Score drop of 5-10 points: automated email from the CS owner with a specific question tied to the signal that dropped. Not "just checking in." Something like: "I noticed usage on [core feature] dropped last month. Is there something we can help with?" You need to know if it's a training gap, a product issue, or a priority shift.

Score drop of more than 10 points: human task created in HubSpot for the CS owner to call the economic buyer directly. Not the champion. The buyer. You need to understand if this is a product issue, a relationship issue, or a budget issue. Those require completely different responses.

Score crosses below your at-risk threshold (I use 55 as a default): executive escalation. Your VP of CS or CEO should know about this account. The accounts you can save are the ones you identify 60-90 days before renewal. The accounts you can't save are the ones you find out about at the renewal call itself.

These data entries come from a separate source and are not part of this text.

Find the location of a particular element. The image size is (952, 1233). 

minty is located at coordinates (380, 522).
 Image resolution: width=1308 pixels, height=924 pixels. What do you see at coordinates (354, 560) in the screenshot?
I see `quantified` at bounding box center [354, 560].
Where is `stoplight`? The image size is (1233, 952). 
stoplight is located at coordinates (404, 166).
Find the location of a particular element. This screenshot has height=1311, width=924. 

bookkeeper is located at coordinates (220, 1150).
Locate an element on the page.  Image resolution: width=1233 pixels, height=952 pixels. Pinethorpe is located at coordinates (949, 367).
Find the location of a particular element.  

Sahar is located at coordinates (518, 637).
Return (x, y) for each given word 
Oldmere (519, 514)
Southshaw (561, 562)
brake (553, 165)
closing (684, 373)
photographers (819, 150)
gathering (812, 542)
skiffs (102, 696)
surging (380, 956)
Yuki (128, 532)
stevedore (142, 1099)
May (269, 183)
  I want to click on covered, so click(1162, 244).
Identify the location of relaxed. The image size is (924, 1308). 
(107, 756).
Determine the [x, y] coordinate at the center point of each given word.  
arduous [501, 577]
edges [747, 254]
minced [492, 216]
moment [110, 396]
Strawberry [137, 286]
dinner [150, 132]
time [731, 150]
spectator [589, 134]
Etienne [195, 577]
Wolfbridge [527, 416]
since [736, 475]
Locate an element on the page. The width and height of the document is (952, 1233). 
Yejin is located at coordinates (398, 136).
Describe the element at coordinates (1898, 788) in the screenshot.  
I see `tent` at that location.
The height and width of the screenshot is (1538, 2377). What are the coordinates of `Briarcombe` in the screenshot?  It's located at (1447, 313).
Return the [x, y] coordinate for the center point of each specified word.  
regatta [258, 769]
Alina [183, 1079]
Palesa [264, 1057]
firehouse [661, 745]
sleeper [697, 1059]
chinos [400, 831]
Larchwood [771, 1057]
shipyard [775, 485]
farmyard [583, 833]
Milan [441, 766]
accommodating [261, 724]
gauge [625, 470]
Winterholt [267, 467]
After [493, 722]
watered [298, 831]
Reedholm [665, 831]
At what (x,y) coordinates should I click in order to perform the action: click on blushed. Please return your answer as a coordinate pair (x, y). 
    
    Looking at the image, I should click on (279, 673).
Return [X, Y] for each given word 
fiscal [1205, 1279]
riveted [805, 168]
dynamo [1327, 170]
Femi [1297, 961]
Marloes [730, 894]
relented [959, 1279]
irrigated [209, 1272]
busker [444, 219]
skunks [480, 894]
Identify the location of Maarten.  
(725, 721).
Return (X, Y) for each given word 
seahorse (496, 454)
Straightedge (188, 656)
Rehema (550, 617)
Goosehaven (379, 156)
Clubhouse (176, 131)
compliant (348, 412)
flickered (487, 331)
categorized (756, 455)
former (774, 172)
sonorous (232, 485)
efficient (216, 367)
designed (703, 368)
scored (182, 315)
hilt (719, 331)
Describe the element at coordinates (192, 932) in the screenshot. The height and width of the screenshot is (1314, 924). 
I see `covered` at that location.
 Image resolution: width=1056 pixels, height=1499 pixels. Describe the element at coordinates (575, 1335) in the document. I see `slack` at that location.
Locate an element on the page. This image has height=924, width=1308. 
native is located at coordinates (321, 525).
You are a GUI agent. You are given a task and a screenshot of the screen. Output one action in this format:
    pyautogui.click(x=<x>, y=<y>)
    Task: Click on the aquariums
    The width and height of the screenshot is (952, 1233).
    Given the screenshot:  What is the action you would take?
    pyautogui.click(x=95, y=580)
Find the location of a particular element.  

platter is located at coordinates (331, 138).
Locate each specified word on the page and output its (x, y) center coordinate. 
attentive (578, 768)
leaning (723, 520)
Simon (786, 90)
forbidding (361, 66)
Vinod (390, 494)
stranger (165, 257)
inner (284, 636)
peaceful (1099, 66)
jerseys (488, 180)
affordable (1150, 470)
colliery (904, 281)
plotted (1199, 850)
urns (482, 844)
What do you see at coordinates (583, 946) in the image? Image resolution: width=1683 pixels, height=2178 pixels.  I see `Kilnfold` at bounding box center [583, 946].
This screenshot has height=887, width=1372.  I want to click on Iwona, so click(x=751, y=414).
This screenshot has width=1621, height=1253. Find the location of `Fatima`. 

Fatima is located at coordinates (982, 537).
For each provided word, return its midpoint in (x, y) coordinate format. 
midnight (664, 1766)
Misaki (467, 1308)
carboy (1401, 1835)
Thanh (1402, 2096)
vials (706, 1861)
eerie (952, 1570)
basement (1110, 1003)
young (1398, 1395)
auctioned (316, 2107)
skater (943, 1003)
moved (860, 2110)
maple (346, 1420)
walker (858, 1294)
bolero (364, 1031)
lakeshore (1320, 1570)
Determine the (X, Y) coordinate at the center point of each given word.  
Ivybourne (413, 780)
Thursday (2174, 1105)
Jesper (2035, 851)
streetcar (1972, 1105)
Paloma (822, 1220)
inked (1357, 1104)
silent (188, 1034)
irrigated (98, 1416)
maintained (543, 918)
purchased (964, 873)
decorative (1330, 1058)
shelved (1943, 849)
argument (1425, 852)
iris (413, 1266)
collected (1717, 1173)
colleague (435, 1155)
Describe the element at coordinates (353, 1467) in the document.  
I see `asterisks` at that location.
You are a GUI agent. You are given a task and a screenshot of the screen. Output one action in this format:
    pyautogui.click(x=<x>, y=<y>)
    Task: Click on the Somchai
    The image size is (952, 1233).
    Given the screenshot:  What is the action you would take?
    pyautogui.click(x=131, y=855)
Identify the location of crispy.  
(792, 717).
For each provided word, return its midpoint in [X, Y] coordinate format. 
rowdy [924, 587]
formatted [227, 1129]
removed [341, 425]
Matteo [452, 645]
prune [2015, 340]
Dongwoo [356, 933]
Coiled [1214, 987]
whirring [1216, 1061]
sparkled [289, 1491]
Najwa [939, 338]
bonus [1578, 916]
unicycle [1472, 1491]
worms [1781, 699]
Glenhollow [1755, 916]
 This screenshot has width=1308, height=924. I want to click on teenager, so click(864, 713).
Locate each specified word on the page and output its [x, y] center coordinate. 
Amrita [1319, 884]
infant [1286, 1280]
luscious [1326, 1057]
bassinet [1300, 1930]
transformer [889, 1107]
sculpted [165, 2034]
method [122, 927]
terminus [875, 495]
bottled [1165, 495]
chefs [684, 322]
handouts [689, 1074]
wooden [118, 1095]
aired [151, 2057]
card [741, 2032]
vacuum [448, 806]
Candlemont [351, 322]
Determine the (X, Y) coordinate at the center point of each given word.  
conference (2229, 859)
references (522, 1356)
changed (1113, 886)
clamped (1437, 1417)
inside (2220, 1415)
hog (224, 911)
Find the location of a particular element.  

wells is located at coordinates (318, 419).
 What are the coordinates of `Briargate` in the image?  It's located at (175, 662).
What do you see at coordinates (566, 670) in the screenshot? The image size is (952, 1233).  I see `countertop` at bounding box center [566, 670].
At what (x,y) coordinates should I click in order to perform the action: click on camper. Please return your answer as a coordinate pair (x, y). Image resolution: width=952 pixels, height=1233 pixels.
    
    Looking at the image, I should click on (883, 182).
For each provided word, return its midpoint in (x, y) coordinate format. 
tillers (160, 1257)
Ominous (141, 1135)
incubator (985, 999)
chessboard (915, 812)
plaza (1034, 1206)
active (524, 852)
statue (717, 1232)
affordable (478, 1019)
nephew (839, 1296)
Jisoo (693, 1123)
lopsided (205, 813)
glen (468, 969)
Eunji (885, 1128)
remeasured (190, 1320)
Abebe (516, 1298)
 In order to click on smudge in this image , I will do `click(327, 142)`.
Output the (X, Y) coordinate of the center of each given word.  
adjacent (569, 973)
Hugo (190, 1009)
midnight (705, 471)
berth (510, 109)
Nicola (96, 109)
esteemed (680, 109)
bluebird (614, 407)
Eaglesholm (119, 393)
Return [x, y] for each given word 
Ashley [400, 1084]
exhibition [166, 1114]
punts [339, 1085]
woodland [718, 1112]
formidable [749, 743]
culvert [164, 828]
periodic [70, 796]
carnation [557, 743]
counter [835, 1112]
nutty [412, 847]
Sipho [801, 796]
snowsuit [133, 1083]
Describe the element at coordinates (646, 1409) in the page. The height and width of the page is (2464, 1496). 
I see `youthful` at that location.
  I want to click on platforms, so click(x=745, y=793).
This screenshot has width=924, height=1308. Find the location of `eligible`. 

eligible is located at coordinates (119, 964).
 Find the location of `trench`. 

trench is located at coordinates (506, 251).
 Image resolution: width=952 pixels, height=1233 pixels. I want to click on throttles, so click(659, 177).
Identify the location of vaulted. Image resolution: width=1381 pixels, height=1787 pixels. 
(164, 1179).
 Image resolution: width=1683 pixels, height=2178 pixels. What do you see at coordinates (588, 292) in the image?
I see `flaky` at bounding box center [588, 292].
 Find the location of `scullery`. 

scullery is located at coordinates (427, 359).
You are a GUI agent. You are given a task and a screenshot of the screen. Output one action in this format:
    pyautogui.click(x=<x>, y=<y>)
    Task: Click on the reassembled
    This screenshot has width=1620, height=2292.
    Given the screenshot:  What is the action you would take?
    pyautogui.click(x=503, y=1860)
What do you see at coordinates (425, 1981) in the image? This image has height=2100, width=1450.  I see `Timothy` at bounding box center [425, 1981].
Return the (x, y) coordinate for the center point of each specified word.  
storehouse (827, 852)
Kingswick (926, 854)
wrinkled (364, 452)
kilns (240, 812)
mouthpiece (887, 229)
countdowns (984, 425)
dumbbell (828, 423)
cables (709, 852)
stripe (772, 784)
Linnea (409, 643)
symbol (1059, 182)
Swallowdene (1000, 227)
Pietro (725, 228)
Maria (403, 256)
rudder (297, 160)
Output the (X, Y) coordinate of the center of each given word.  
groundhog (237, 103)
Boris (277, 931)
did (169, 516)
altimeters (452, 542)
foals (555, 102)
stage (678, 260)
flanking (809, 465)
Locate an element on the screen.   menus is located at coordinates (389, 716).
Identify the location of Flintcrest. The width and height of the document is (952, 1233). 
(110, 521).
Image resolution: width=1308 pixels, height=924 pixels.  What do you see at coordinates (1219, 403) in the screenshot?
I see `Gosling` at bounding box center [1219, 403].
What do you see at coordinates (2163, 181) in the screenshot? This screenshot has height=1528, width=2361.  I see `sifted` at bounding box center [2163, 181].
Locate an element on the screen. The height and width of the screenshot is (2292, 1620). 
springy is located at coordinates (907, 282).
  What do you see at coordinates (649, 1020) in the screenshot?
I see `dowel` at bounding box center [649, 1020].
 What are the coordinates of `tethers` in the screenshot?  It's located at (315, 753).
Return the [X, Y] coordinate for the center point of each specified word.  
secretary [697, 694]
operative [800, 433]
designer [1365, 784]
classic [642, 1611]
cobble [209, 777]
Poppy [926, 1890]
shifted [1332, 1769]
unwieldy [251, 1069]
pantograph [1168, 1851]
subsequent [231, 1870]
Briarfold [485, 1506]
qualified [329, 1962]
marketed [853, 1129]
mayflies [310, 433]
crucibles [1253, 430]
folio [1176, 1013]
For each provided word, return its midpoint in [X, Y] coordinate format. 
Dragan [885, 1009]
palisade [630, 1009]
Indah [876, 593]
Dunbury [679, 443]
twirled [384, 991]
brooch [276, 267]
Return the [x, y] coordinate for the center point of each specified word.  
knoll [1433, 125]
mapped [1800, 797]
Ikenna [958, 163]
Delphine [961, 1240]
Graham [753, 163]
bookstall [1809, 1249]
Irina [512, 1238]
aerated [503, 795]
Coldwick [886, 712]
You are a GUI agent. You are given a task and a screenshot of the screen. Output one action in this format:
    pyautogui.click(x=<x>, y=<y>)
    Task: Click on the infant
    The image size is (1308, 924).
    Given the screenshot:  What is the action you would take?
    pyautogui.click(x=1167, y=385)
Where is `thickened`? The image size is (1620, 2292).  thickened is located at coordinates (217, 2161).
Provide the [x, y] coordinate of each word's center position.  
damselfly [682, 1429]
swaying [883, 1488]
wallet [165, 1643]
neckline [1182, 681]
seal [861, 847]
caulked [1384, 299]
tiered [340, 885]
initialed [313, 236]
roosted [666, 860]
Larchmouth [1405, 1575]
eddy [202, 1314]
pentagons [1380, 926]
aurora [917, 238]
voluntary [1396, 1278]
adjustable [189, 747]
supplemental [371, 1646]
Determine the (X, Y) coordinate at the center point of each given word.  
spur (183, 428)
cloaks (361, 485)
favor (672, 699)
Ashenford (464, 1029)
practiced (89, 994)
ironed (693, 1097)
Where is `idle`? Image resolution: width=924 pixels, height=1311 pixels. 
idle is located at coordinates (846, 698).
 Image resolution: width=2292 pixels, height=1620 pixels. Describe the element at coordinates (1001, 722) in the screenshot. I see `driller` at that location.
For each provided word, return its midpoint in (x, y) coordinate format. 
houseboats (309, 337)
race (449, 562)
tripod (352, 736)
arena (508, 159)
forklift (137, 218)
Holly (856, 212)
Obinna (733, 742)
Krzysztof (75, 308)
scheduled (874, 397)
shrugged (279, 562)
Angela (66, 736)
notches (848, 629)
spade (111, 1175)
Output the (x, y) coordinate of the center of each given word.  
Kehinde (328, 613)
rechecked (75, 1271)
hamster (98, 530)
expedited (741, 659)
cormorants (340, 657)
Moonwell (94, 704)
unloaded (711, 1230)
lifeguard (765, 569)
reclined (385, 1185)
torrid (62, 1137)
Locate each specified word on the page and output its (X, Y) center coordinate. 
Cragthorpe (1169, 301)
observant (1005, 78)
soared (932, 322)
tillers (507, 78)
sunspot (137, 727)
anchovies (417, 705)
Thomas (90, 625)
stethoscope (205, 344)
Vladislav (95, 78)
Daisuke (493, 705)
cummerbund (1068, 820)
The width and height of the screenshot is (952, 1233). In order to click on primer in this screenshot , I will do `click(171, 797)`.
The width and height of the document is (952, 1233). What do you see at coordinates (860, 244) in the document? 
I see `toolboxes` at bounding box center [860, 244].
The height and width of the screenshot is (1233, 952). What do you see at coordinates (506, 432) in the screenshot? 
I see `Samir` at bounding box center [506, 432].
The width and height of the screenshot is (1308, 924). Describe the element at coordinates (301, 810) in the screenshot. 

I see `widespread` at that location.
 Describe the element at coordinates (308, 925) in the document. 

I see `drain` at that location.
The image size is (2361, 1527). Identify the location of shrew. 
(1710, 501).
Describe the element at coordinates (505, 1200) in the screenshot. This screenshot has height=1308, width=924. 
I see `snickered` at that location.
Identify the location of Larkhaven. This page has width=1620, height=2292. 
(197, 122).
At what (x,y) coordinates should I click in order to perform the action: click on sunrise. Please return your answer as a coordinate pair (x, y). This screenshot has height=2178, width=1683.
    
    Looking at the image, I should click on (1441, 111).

How to connect health scoring to expansion revenue

Most teams use health scores purely for churn prevention. That leaves revenue on the table.

Accounts with high health scores are your best expansion candidates. When you see a score of 85+ and the account is using 80% of their contracted seats, that's the signal to have an upgrade conversation. A targeted call with a specific use case for the expansion, not a generic "did you know we have an enterprise plan" email.

I build a second workflow layer in HubSpot that creates expansion tasks when health is high and seat utilization is high. These route to the AE, not the CS rep, because expansion is a sales conversation. If you want to see how this connects into a broader go-to-market motion, that's a longer conversation.

If you're building this from scratch and your CRM data is messy, health scoring on top of bad data will give you bad signals. Clean the data first.

Need help building a health score that actually works?

We set up customer health scoring in HubSpot for B2B SaaS teams without the Gainsight price tag. Book a free 30-minute session to see what we would build for your team.

Book a session →

FAQ

What is a customer health score?

A customer health score is a numerical measure of how likely a customer account is to renew, expand, or churn before the renewal conversation happens. It's built from a set of signals that are weighted and combined into a single number (usually 0-100) at the account level. The goal is to give CS and sales teams a way to prioritize attention before accounts reach a crisis point.

How often should I update my customer health score?

Weekly is the right cadence for most B2B SaaS teams. Daily is overkill for accounts on annual contracts. Monthly misses signals fast enough to act on. Set the workflow to run every Sunday night so CS teams start Monday with current scores and can act on any drops during the week.

Can I build a customer health score in HubSpot without Operations Hub?

You can build a basic version. HubSpot's contact score property works natively without Operations Hub. For company-level scores and calculated properties, you need Operations Hub (Pro or above). If budget is a constraint, you can maintain a custom "health score" property updated via workflow logic with point-addition rules, which doesn't require calculated properties. It's more manual to maintain but functional.

What's the difference between a health score and a churn prediction model?

A health score is a rules-based system you design and calibrate manually. A churn prediction model uses machine learning to identify patterns in historical churn data. Health scores are more interpretable and actionable for most teams. Churn prediction models can be more accurate but require a large dataset and data science resources. For most B2B SaaS teams under 500 customers, start with a health score. The discipline of defining what signals matter will teach you more about your customers than a black-box model.

How do I get product usage data into HubSpot?

Most product analytics tools (Mixpanel, Amplitude, Segment) have native HubSpot integrations or can push events to HubSpot via API. If your product doesn't have an analytics layer yet, you can build basic usage tracking with Segment's free tier and connect it to HubSpot via the native integration. Alternatively, build a simple API call from your product backend that updates a custom HubSpot company property each time a user completes a core workflow. That single signal is often enough to start.